When you spend a couple of years running yourself into injury, it seems ludicrous to imagine that getting back to your pre-injured self will happen over a few weeks.
And so it goes with my delightfully injured hip. “Delightfully” in the sense that it is fully injured and refuses to bow to any attempts to at least eradicate pain at the very least.
Luckily there’s still one more hurdle to jump before I’ve got to resort to having surgery, but it’s not an altogether straight forward one.
My specialist suggested I try out posture therapy – a possible solution that’s touted as “non-medical pain relief” and as such isn’t covered by health insurance. It also doesn’t seem to have been independently tested (to the best of my knowledge).
The method, and the clinics that practice it, are called Egoscue after its founder of sorts and author Pete Egoscue.
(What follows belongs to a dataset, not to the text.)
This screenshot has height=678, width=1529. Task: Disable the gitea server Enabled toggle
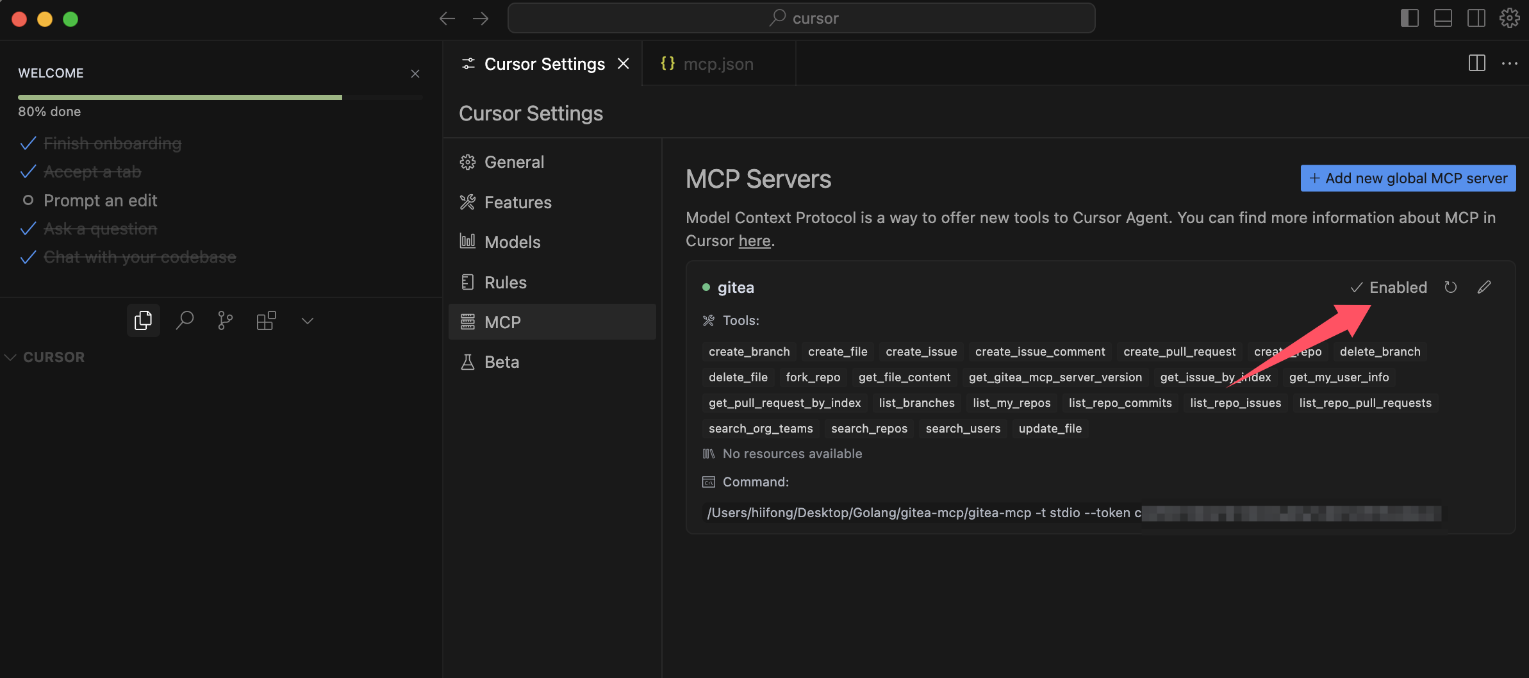tap(1387, 287)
From the information I’ve gathered without actually signing up for the treatment yet, it involves a practitioner assessing your posture and gait and giving you specific exercises to do daily. They are meant to realign your body “to as close to that flawless design as possible”.
As the website states: “We believe that your body has an amazing ability to heal itself. Think about this: If you cut your arm, it doesn’t stay cut. If you break your leg, it doesn’t stay broken. Why are the herniated discs in your back, your torn meniscus, or your degenerative hip joint any different? The answer is THEY AREN’T! We simply have to give your body a chance to heal.”
Does that sound just a teeny bit iffy to anyone else? Sure, I’m cynical by nature, but it just seems a little unbelievable that exercises can reduce pain in a degenerative hip joint.
And then there’s the price tag. A “starter pack” of eight sessions goes for just under $1500 and if you end up needing 16 sessions you’ll fork out another grand on top of that (although those 16 sessions can be shared with friends or family).
There ends my squinty-eyed, purse-lipped glance.
On the other hand, I quite like the idea of trying everything possible before resorting to the surgeon’s knife (or keyhole in this instance).
And there are plenty of great testamonials and blogs online, crediting Egoscue with fixing the pain resulting from back, knee, foot, shoulder and hip problems. So maybe I should stop wincing at forking over that amazing amount of cash (cancel all those long weekends interstate I’d been planning) and get out there.
It’s now gotten to the point where a spin class leaves me with aching pain that stops me from sleeping and even my daily walks irritate my lower back and hip.
Have you ever tried Egoscue? What did you think of the experience?